Trunk Rack-This is appealing because I don't have to worry about any clearance issues. They are a much cheaper option than getting a hitch and then purchasing a hitch rack. I have never owned one and I wonder how secure they are when I am driving down the highway at 75mph with wind whipping around the car. 

Any real life positive or negative experiences would be most appreciated. 

Thanks
Ben


----------



## richde (Jun 8, 2004)

Unless you drive up/back down a (really) steep incline, a hitch rack isn't going to drag. I can't think of anything in an urban environment that would cause you to drag a hitch mount. If you do find that feature out in the wild, you'd end up dragging the front of your car well before the approach angle got so high that you'd drag a hitch mount.

I've used all three rack choices and I've ended up with a hitch mount, they're better in every way. 

Easier to mount/dismount bikes
Easier to remove rack
Little to no mileage decrement
Can't hit overhead objects, and if you look in the mirror to back up, there's your bike!

BTW, I wouldn't use a trunk rack for anything more than traveling around town. The mounting just isn't that secure and can damage your paint.


----------



## racerwad (Sep 17, 2005)

I have an '09 Fit Sport with a hitch rack.

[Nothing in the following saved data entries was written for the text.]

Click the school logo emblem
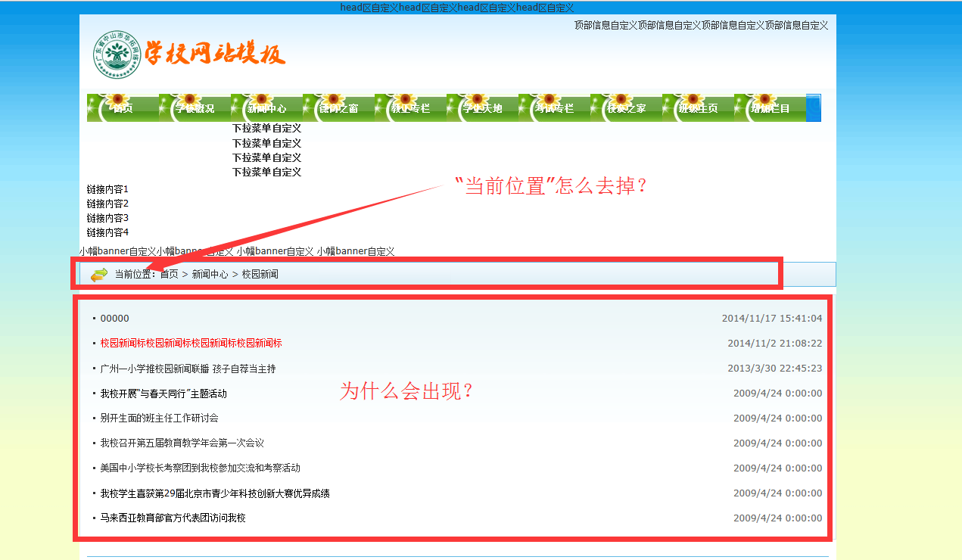This screenshot has width=962, height=560. tap(117, 55)
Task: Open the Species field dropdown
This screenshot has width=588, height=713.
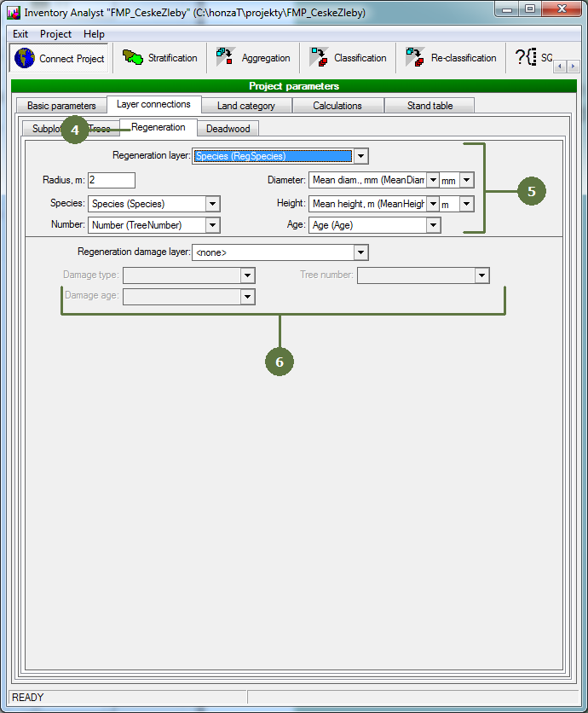Action: [213, 204]
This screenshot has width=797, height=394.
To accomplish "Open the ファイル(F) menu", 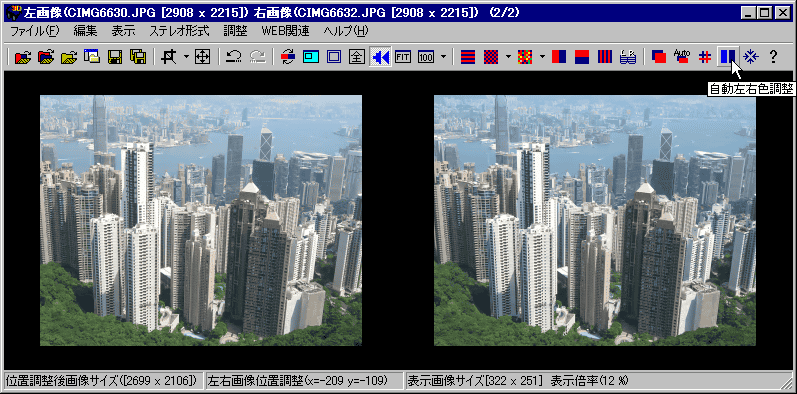I will (35, 31).
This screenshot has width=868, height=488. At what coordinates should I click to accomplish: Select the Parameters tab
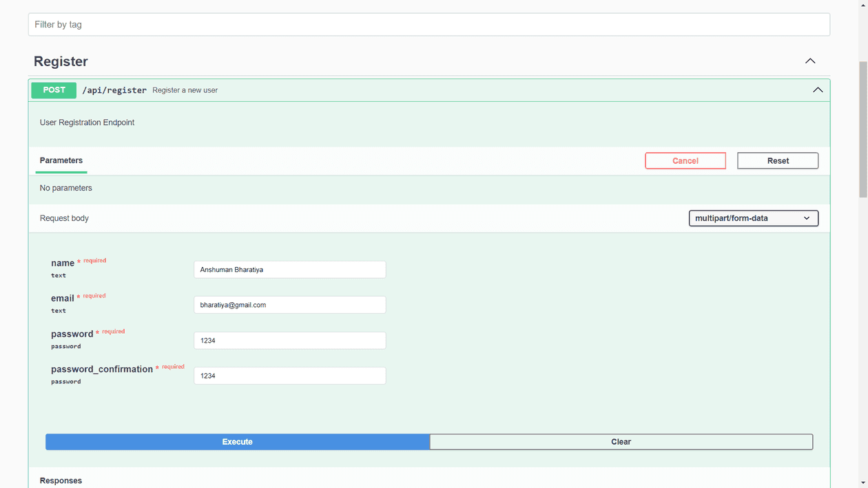coord(61,160)
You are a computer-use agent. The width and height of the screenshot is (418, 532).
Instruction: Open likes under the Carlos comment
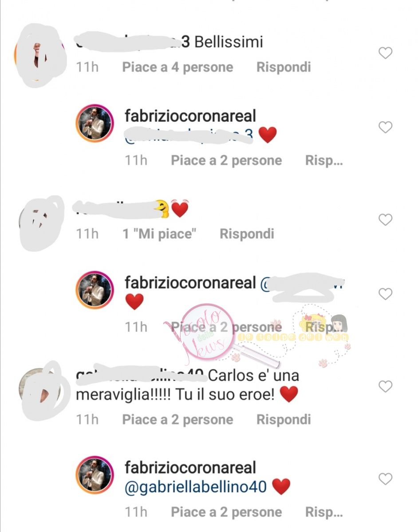click(177, 419)
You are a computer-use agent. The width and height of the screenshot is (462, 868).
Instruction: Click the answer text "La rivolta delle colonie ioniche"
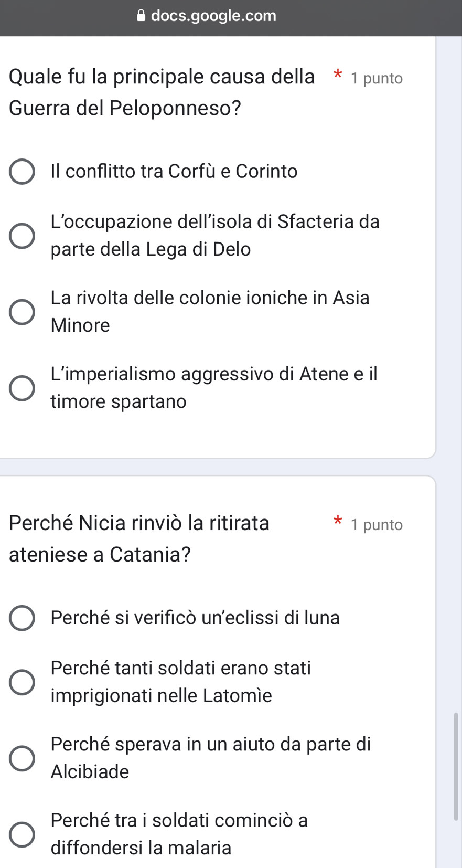(210, 298)
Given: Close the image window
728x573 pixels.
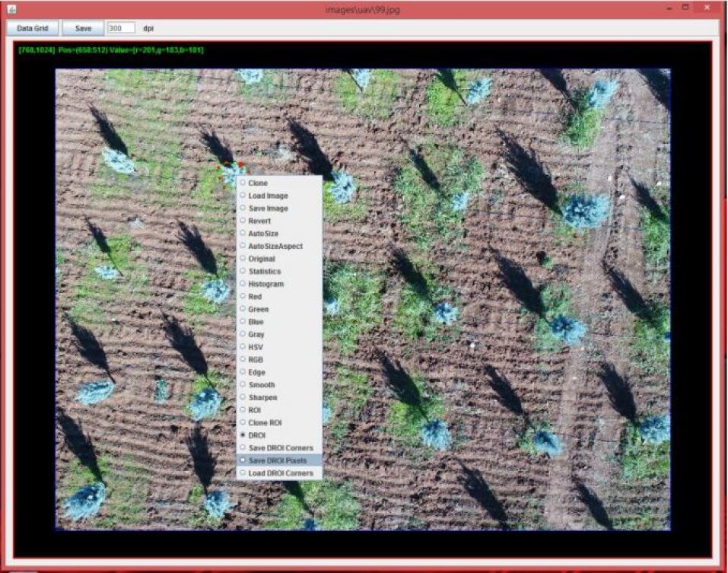Looking at the screenshot, I should tap(707, 8).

I agree with all of the points richde has made. I have had my car full of stuff while moving and even then, I would only occasionally scrap while off paved roads. I never scrap anything in an urban environment. Besides, who cares if you scrape a little? It's only the bottom of the hitch itself that is dragging and/or the base of the rack depend on brand. 

A trunk mounted rack wouldn't work too well with the Fit's spoiler and is generally the lamest option available.


----------



## madsedan (Aug 4, 2010)

I bought a 2010 Fit sport Friday night because I was tired of using the trunk rack on the Mini Cooper, it worked ok but the Saris was getting tired.
I'm going to be putting mine inside the hatch, I only carry one bike so my list of cars to buy last week had "must fit bike inside" as a requirement.
If my kids get more into it and/or my wife decides to go we'll take her minivan with the Saris bones strapped on the back anyway.
The brochure for the fit even shows an older Gary Fisher mtb in the back of it, pretty slick.


----------



## Moustache rider (Jun 1, 2007)

I have a Curt hitch on my 09 Fit sport. I do scrape occasionally when driving bumpy dirt roads or entering driveways with a steep approach angle. It only scrapes the hitch and doesn't actually hurt anything.


----------



## EVERYUSERNAMEISTAKEN (Apr 20, 2007)

I appreciate the responses! I think we are gonna go the hitch route. After hearing other folks positive experiences with that option I am sold. 

I think we are probably gonna with the Thule Ridgeline 4 Bike rack. It has a lot of good reviews and I have had good experience with other Thule racks in the past.


----------